得到玉米秸秆粉末后，本发明将所述玉米秸秆粉末、纤维素酶和无菌水混合，利用纤维素酶对玉米秸秆粉末进行酶解，得到酶解液。在本发明中，所述玉米秸秆粉末与所述纤维素酶的比例优选为1g：500～600u，更优选为1g：550u；所述玉米秸秆粉末酶解时的料液比为1g：16～26ml；更优选为1g：18～24ml，更优选为1g：21ml。所述酶解的温度优选为40～60℃，更优选为50℃。所述酶解的ph优选为5.0。所述酶解的时间优选为60～100h，更优选为70～90h，更优选为79.8h。

酶解后，本发明将所述酶解液离心，得到酶解上清液。在本步骤中，所述离心的转速优选为6000～10000r/min，更优选为8000r/min。所述离心的时间优选为5～15min，更优选为10min。

得到酶解上清液后，本发明将所述酶解上清液、酵母提取物、l-谷氨酸钠和kh2po4混合，得到杆菌霉素d发酵培养基。
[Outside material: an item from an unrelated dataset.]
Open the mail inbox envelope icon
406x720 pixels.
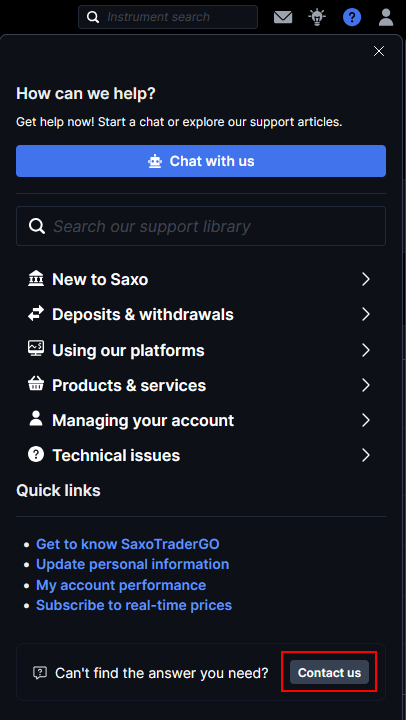tap(283, 17)
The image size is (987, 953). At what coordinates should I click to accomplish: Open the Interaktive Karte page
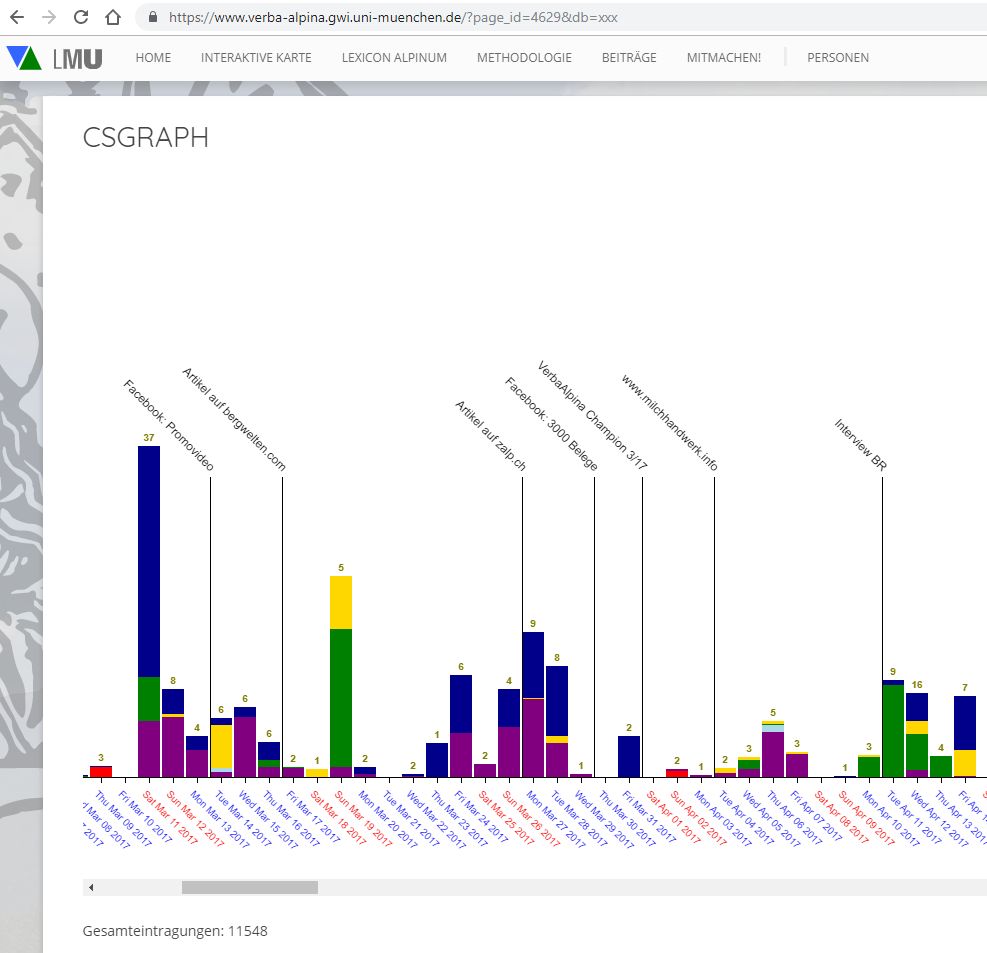[256, 58]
在本发明中，所述酶解上清液、酵母提取物、l-谷氨酸钠和kh2po4的混合比例为80～120ml：1～3g：5～15g：0.5～1.5g，优选为90～110ml：1.5～2.5g：8～12g：0.8～1.2g，更优选为100ml：2g：10g：1.0g。在本发明中，所述混合后优选进行第二灭菌，所述第二灭菌的灭菌温度优选为111～119℃，更优选为115℃；灭菌时间优选为15～25min，更优选为15min。

本发明还提供了一种生产杆菌霉素d的方法，包括如下步骤：

i，将枯草芽孢杆菌扩繁液接种于上述发酵培养基中，28～38℃发酵培养72～168h，得到发酵液；

ii，将所述发酵液离心，得到发酵上清液；

iii，调节所述发酵上清液的ph值≤3，静置2～8h，离心、干燥，得到杆菌霉素d干燥粗肽固体。
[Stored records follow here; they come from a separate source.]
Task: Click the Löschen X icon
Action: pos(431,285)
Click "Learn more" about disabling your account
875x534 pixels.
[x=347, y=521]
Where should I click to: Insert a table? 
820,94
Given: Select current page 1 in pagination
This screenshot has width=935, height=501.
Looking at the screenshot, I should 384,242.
本发明先将枯草芽孢杆菌扩繁液接种于上述发酵培养基中发酵培养，得到发酵液。本发明对具体的枯草芽孢杆菌种类没有特别限制，本领域用于生产杆菌霉素d的枯草芽孢杆菌均可。为了说明本发明发酵培养基的作用，在本发明更具体的实施方式中，所述枯草芽孢杆菌扩繁液优选使用实验室保存的枯草芽孢杆菌hsbs-177经活化、扩繁得到。所述枯草芽孢杆菌扩繁液的od600优选为0.8～1.0，更优选为0.9；所述接种的量优选为4～8％，更优选为6％。在本发明中，所述发酵培养的温度为28～38℃，优选为30～35℃，更优选为33℃。所述发酵培养的振荡频率优选为160～200r/min，更优选为180r/min。所述发酵培养的时间为72～168h，更优选为96～144h，更优选为120h。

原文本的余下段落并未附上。